_Request:_
Output all of the rows below verbatim, line for line, without changing anything.

Rows from a data source:
►
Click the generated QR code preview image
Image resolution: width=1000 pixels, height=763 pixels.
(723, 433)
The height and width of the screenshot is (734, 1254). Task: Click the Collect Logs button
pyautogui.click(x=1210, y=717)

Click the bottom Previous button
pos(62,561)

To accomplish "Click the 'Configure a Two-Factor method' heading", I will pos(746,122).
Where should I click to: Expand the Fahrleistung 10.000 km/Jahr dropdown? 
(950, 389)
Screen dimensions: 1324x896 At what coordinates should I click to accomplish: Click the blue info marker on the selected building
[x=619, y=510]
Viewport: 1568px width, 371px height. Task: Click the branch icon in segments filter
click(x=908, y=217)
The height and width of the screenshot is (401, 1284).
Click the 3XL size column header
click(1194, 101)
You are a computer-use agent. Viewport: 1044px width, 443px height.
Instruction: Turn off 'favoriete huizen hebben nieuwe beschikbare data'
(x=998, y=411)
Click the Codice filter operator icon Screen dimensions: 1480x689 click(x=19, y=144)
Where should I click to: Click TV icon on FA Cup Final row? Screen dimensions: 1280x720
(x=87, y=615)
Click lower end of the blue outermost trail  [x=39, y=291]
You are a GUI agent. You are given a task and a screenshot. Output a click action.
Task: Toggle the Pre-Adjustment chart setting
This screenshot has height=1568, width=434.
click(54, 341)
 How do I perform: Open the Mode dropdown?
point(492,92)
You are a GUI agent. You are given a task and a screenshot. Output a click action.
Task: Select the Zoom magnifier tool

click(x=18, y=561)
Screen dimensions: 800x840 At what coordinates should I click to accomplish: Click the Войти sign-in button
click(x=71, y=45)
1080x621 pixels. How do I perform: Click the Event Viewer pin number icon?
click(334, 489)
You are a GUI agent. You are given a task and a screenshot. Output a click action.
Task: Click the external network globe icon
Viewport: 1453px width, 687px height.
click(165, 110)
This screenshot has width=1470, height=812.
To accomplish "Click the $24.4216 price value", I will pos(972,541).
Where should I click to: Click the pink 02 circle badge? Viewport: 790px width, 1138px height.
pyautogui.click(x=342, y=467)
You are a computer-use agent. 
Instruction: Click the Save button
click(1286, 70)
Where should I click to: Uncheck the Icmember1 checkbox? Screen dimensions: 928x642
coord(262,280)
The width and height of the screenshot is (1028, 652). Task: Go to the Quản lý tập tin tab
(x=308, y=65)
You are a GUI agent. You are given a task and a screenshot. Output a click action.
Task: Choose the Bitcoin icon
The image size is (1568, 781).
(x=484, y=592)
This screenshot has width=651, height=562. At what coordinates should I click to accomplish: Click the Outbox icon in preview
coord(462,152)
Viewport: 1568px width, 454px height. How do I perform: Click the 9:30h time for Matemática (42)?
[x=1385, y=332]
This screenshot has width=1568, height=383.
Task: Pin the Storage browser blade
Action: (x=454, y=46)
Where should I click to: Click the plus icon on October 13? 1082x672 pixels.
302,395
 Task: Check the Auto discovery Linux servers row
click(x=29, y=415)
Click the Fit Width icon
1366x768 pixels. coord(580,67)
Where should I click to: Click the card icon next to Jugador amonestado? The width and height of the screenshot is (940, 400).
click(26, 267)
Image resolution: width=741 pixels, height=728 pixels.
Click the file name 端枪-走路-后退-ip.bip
◄
_The reply:_
Click the generated QR code preview image
Image resolution: width=1000 pixels, height=763 pixels.
(723, 433)
The height and width of the screenshot is (734, 1254). Task: Click the Collect Logs button
pyautogui.click(x=1210, y=717)

Click the bottom Previous button
pos(62,561)

To accomplish "Click the 'Configure a Two-Factor method' heading", I will pos(746,122).
Where should I click to: Expand the Fahrleistung 10.000 km/Jahr dropdown? 
(950, 389)
Screen dimensions: 1324x896 At what coordinates should I click to accomplish: Click the blue info marker on the selected building
[x=619, y=510]
Viewport: 1568px width, 371px height. Task: Click the branch icon in segments filter
click(x=908, y=217)
The height and width of the screenshot is (401, 1284).
Click the 3XL size column header
click(1194, 101)
You are a computer-use agent. Viewport: 1044px width, 443px height.
Instruction: Turn off 'favoriete huizen hebben nieuwe beschikbare data'
(x=998, y=411)
Click the Codice filter operator icon Screen dimensions: 1480x689 click(x=19, y=144)
Where should I click to: Click TV icon on FA Cup Final row? Screen dimensions: 1280x720
(x=87, y=615)
Click lower end of the blue outermost trail  [x=39, y=291]
You are a GUI agent. You are given a task and a screenshot. Output a click action.
Task: Toggle the Pre-Adjustment chart setting
This screenshot has height=1568, width=434.
click(54, 341)
 How do I perform: Open the Mode dropdown?
point(492,92)
You are a GUI agent. You are given a task and a screenshot. Output a click action.
Task: Select the Zoom magnifier tool

click(x=18, y=561)
Screen dimensions: 800x840 At what coordinates should I click to accomplish: Click the Войти sign-in button
click(x=71, y=45)
1080x621 pixels. How do I perform: Click the Event Viewer pin number icon?
click(334, 489)
You are a GUI agent. You are given a task and a screenshot. Output a click action.
Task: Click the external network globe icon
Viewport: 1453px width, 687px height.
click(165, 110)
This screenshot has width=1470, height=812.
To accomplish "Click the $24.4216 price value", I will pos(972,541).
Where should I click to: Click the pink 02 circle badge? Viewport: 790px width, 1138px height.
pyautogui.click(x=342, y=467)
You are a computer-use agent. 
Instruction: Click the Save button
click(1286, 70)
Where should I click to: Uncheck the Icmember1 checkbox? Screen dimensions: 928x642
coord(262,280)
The width and height of the screenshot is (1028, 652). Task: Go to the Quản lý tập tin tab
(x=308, y=65)
You are a GUI agent. You are given a task and a screenshot. Output a click action.
Task: Choose the Bitcoin icon
The image size is (1568, 781).
(x=484, y=592)
This screenshot has width=651, height=562. At what coordinates should I click to accomplish: Click the Outbox icon in preview
coord(462,152)
Viewport: 1568px width, 454px height. How do I perform: Click the 9:30h time for Matemática (42)?
[x=1385, y=332]
This screenshot has width=1568, height=383.
Task: Pin the Storage browser blade
Action: (x=454, y=46)
Where should I click to: Click the plus icon on October 13? 1082x672 pixels.
302,395
 Task: Check the Auto discovery Linux servers row
click(x=29, y=415)
Click the Fit Width icon
1366x768 pixels. coord(580,67)
Where should I click to: Click the card icon next to Jugador amonestado? The width and height of the screenshot is (940, 400).
click(26, 267)
Image resolution: width=741 pixels, height=728 pixels.
Click the file name 端枪-走路-后退-ip.bip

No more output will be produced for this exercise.